▸ Task directions
Which lines of the data hold the word "Given"? Copy all of them.

▸ Material provided
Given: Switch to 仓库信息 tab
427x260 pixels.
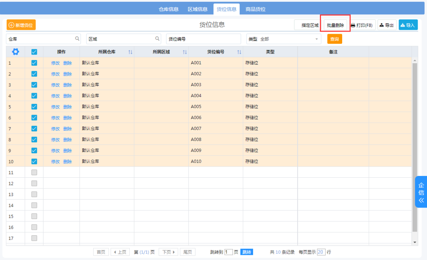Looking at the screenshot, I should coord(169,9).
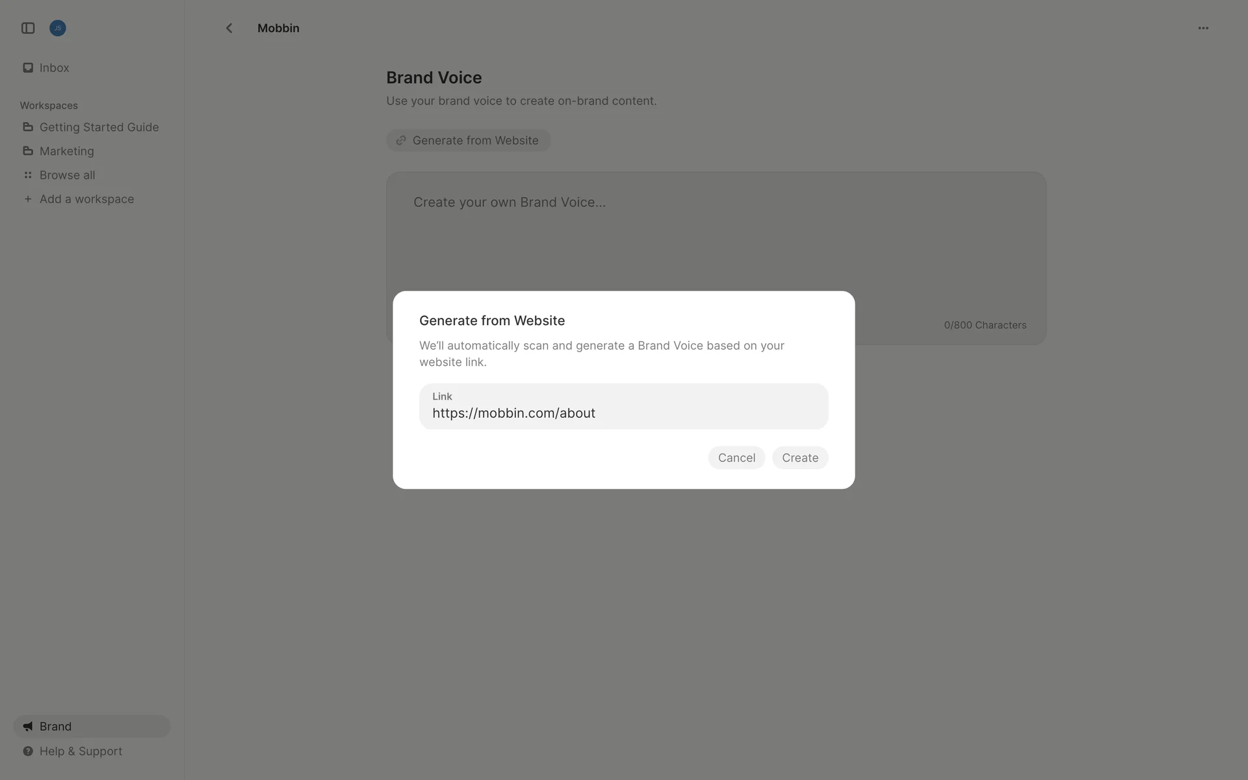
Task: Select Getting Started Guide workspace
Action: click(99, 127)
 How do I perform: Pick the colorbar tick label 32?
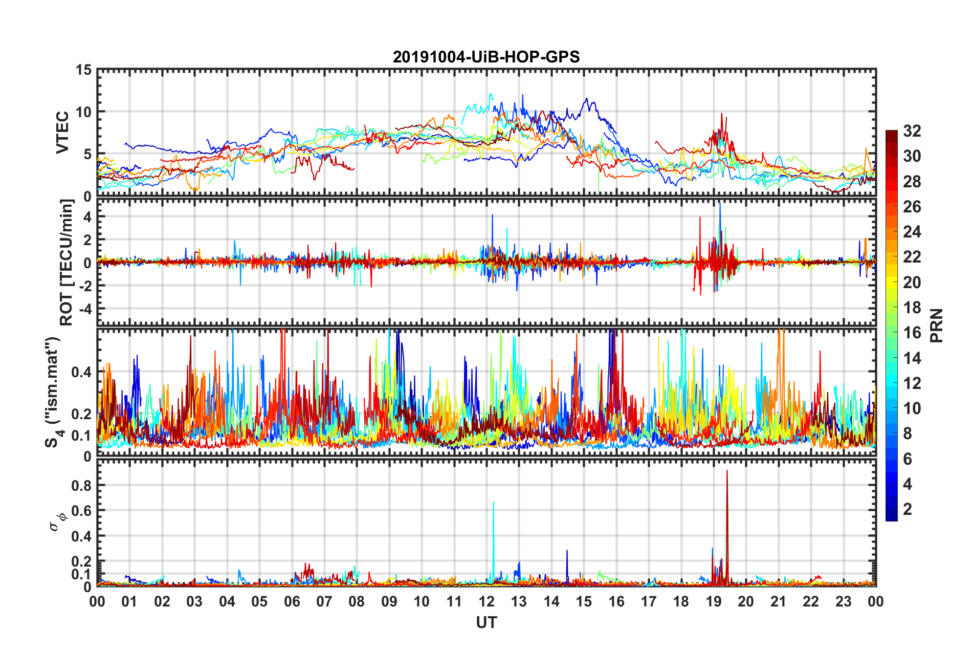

---

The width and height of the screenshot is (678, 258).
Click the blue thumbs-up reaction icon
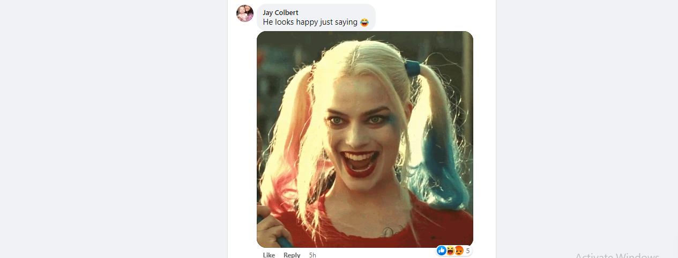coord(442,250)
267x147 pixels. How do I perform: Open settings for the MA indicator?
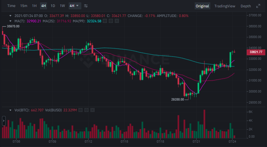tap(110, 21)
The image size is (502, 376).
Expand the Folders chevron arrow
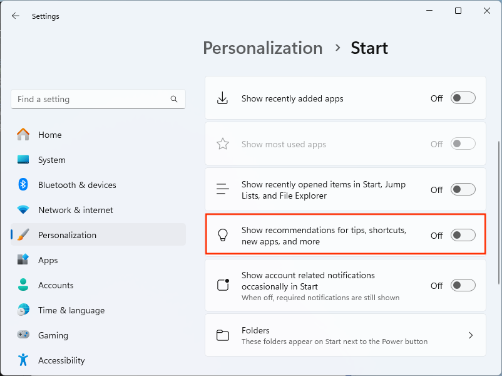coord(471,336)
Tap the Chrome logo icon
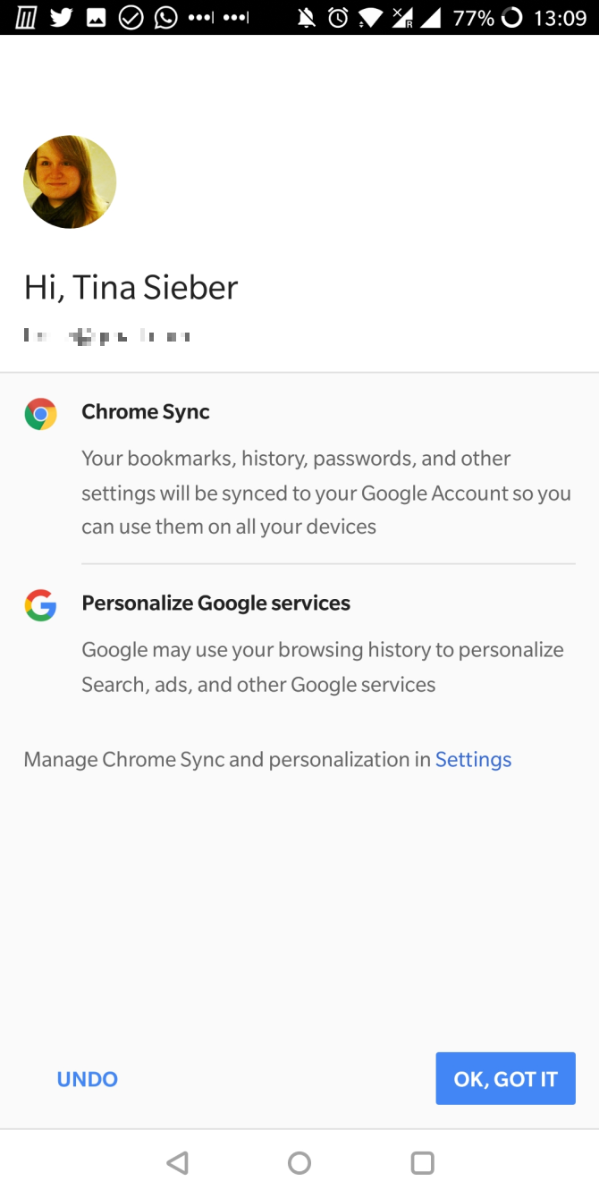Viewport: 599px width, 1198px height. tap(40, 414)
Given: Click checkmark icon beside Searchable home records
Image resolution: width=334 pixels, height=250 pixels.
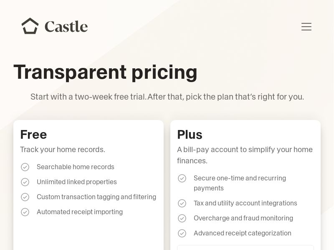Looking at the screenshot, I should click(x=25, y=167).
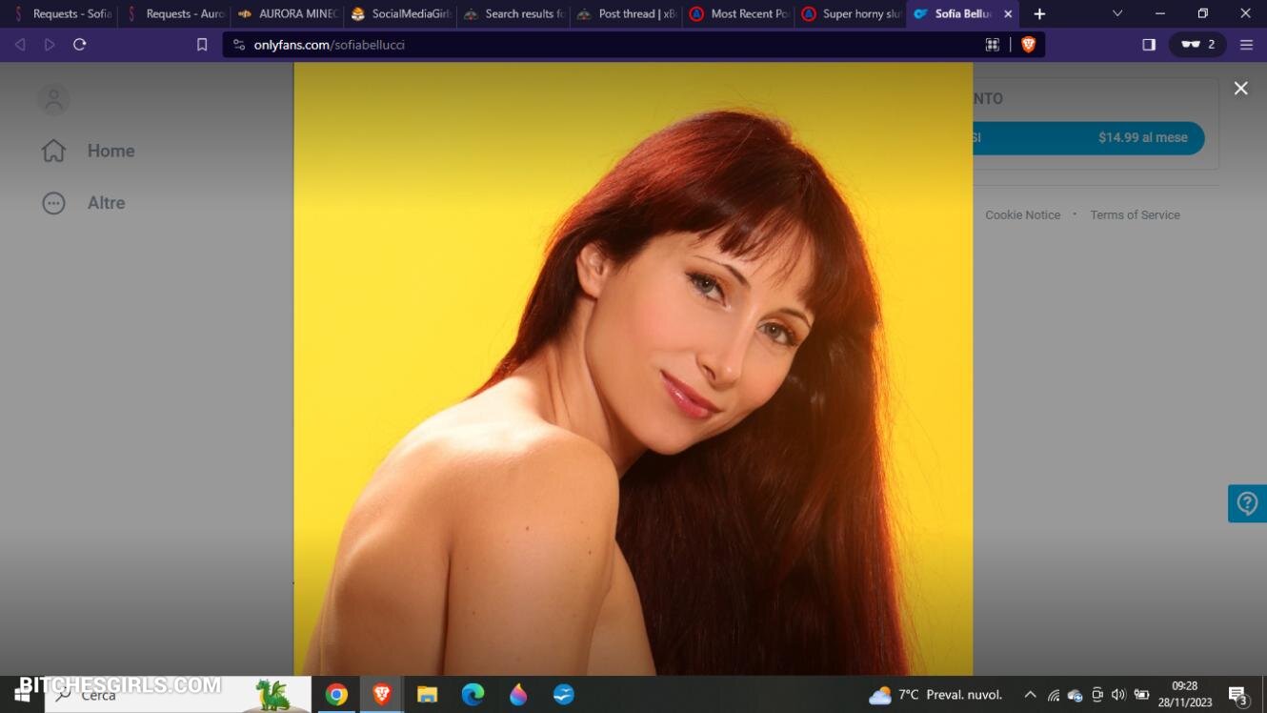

==

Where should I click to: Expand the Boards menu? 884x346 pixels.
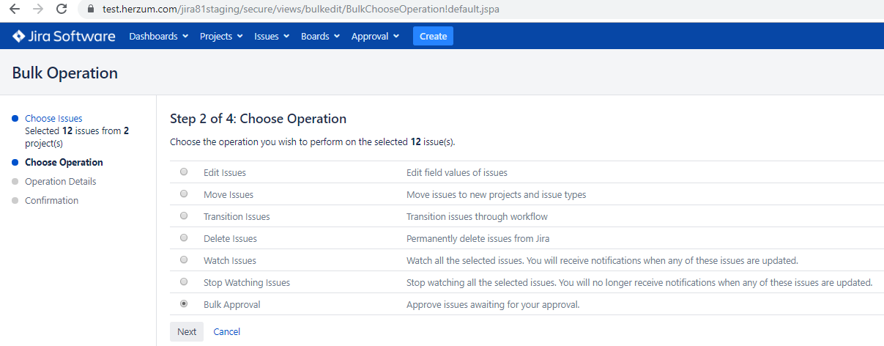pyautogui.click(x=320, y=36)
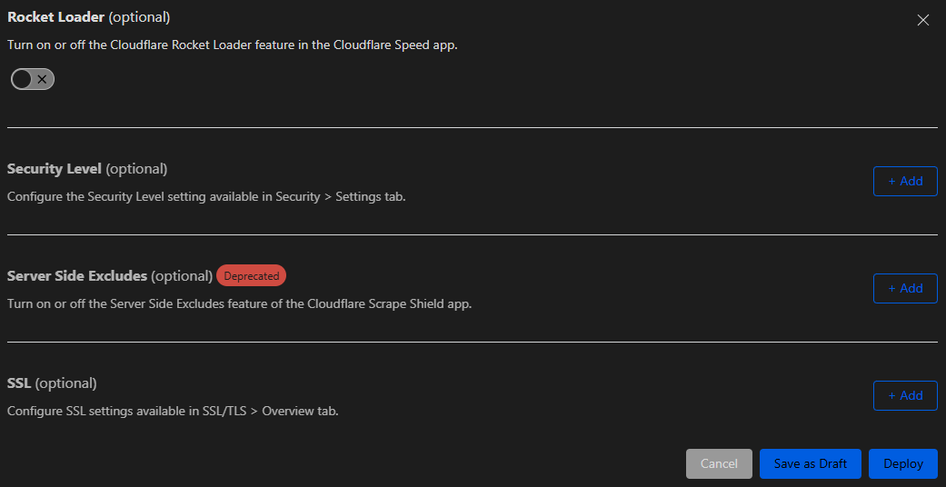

▸ Answer
Given: Switch to 仓库信息 tab
Given: Click checkmark icon beside Searchable home records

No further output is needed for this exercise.